(Stored records)

■ ■ ■ ■ ■

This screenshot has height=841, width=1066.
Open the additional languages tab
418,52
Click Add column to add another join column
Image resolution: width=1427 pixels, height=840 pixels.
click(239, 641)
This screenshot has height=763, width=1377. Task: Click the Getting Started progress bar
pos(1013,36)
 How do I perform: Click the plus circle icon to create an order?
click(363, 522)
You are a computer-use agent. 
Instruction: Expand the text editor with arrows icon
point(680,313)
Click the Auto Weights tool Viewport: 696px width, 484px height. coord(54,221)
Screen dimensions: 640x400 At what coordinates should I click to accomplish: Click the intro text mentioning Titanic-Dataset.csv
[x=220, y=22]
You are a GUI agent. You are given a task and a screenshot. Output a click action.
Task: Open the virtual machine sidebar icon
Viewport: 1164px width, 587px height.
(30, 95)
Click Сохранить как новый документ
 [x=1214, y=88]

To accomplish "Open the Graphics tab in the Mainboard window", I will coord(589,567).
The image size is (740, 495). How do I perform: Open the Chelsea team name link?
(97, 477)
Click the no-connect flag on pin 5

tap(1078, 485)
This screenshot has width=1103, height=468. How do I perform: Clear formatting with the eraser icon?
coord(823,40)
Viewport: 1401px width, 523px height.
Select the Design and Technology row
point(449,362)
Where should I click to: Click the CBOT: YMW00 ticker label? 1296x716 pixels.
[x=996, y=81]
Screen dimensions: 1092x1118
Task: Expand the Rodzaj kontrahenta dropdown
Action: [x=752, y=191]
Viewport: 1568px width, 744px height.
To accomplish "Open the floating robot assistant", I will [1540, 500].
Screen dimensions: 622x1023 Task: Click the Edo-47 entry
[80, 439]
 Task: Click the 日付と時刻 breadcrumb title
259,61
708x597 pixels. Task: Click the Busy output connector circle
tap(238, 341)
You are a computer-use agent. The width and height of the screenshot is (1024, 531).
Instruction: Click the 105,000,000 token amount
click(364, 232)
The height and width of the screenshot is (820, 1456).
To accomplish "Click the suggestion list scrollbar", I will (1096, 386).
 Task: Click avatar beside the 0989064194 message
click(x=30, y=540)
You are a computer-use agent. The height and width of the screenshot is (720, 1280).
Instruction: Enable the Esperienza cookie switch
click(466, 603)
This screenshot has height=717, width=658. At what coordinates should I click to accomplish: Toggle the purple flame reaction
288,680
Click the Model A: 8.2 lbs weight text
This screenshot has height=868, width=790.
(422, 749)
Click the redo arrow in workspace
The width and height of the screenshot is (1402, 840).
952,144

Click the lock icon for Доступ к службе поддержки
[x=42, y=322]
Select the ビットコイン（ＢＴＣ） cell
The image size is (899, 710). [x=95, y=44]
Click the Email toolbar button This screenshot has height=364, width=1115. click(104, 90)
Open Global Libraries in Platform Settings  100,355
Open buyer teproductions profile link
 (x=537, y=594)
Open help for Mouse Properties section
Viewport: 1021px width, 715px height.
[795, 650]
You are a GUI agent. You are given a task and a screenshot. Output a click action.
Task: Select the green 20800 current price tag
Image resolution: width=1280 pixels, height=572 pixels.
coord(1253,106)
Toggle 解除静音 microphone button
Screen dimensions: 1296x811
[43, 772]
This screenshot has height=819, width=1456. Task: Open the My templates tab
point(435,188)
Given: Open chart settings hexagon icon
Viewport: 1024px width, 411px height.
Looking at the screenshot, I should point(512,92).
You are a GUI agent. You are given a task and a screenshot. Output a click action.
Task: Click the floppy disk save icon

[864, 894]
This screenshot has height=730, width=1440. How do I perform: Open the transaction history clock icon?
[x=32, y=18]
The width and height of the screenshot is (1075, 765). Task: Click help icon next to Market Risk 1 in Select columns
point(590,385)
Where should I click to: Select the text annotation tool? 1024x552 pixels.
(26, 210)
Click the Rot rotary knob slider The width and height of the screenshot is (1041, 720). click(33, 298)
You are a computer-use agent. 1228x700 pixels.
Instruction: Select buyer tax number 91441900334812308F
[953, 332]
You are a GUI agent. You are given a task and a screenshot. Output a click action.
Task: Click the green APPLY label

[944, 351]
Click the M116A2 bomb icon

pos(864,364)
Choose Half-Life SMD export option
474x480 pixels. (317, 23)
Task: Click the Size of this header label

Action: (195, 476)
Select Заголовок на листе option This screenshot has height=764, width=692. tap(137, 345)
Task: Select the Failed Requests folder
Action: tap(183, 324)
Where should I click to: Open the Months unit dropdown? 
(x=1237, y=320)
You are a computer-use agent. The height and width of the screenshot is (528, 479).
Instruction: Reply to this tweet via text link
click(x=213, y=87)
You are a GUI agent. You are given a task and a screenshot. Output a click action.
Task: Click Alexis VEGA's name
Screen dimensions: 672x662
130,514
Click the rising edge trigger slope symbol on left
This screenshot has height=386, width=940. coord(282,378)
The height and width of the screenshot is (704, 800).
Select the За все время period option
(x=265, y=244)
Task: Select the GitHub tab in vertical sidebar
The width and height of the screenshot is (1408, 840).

■ ■ ■ ■ ■

Copy the data word for word.

This screenshot has height=841, width=1066.
Open the additional languages tab
418,52
Click Add column to add another join column
Image resolution: width=1427 pixels, height=840 pixels.
click(239, 641)
This screenshot has height=763, width=1377. Task: Click the Getting Started progress bar
pos(1013,36)
 How do I perform: Click the plus circle icon to create an order?
click(363, 522)
You are a computer-use agent. 
Instruction: Expand the text editor with arrows icon
point(680,313)
Click the Auto Weights tool Viewport: 696px width, 484px height. coord(54,221)
Screen dimensions: 640x400 At what coordinates should I click to accomplish: Click the intro text mentioning Titanic-Dataset.csv
[x=220, y=22]
You are a GUI agent. You are given a task and a screenshot. Output a click action.
Task: Open the virtual machine sidebar icon
Viewport: 1164px width, 587px height.
(30, 95)
Click Сохранить как новый документ
 [x=1214, y=88]

To accomplish "Open the Graphics tab in the Mainboard window", I will coord(589,567).
The image size is (740, 495). How do I perform: Open the Chelsea team name link?
(97, 477)
Click the no-connect flag on pin 5

tap(1078, 485)
This screenshot has width=1103, height=468. How do I perform: Clear formatting with the eraser icon?
coord(823,40)
Viewport: 1401px width, 523px height.
Select the Design and Technology row
point(449,362)
Where should I click to: Click the CBOT: YMW00 ticker label? 1296x716 pixels.
[x=996, y=81]
Screen dimensions: 1092x1118
Task: Expand the Rodzaj kontrahenta dropdown
Action: [x=752, y=191]
Viewport: 1568px width, 744px height.
To accomplish "Open the floating robot assistant", I will [1540, 500].
Screen dimensions: 622x1023 Task: Click the Edo-47 entry
[80, 439]
 Task: Click the 日付と時刻 breadcrumb title
259,61
708x597 pixels. Task: Click the Busy output connector circle
tap(238, 341)
You are a computer-use agent. The width and height of the screenshot is (1024, 531).
Instruction: Click the 105,000,000 token amount
click(364, 232)
The height and width of the screenshot is (820, 1456).
To accomplish "Click the suggestion list scrollbar", I will (1096, 386).
 Task: Click avatar beside the 0989064194 message
click(x=30, y=540)
You are a computer-use agent. The height and width of the screenshot is (720, 1280).
Instruction: Enable the Esperienza cookie switch
click(466, 603)
This screenshot has height=717, width=658. At what coordinates should I click to accomplish: Toggle the purple flame reaction
288,680
Click the Model A: 8.2 lbs weight text
This screenshot has height=868, width=790.
(422, 749)
Click the redo arrow in workspace
The width and height of the screenshot is (1402, 840).
952,144

Click the lock icon for Доступ к службе поддержки
[x=42, y=322]
Select the ビットコイン（ＢＴＣ） cell
The image size is (899, 710). [x=95, y=44]
Click the Email toolbar button This screenshot has height=364, width=1115. click(104, 90)
Open Global Libraries in Platform Settings  100,355
Open buyer teproductions profile link
 (x=537, y=594)
Open help for Mouse Properties section
Viewport: 1021px width, 715px height.
[795, 650]
You are a GUI agent. You are given a task and a screenshot. Output a click action.
Task: Select the green 20800 current price tag
Image resolution: width=1280 pixels, height=572 pixels.
coord(1253,106)
Toggle 解除静音 microphone button
Screen dimensions: 1296x811
[43, 772]
This screenshot has height=819, width=1456. Task: Open the My templates tab
point(435,188)
Given: Open chart settings hexagon icon
Viewport: 1024px width, 411px height.
Looking at the screenshot, I should point(512,92).
You are a GUI agent. You are given a task and a screenshot. Output a click action.
Task: Click the floppy disk save icon

[864, 894]
This screenshot has height=730, width=1440. How do I perform: Open the transaction history clock icon?
[x=32, y=18]
The width and height of the screenshot is (1075, 765). Task: Click help icon next to Market Risk 1 in Select columns
point(590,385)
Where should I click to: Select the text annotation tool? 1024x552 pixels.
(26, 210)
Click the Rot rotary knob slider The width and height of the screenshot is (1041, 720). click(33, 298)
You are a computer-use agent. 1228x700 pixels.
Instruction: Select buyer tax number 91441900334812308F
[953, 332]
You are a GUI agent. You are given a task and a screenshot. Output a click action.
Task: Click the green APPLY label

[944, 351]
Click the M116A2 bomb icon

pos(864,364)
Choose Half-Life SMD export option
474x480 pixels. (317, 23)
Task: Click the Size of this header label

Action: (195, 476)
Select Заголовок на листе option This screenshot has height=764, width=692. tap(137, 345)
Task: Select the Failed Requests folder
Action: tap(183, 324)
Where should I click to: Open the Months unit dropdown? 
(x=1237, y=320)
You are a computer-use agent. The height and width of the screenshot is (528, 479).
Instruction: Reply to this tweet via text link
click(x=213, y=87)
You are a GUI agent. You are given a task and a screenshot. Output a click action.
Task: Click Alexis VEGA's name
Screen dimensions: 672x662
130,514
Click the rising edge trigger slope symbol on left
This screenshot has height=386, width=940. coord(282,378)
The height and width of the screenshot is (704, 800).
Select the За все время period option
(x=265, y=244)
Task: Select the GitHub tab in vertical sidebar
The width and height of the screenshot is (1408, 840).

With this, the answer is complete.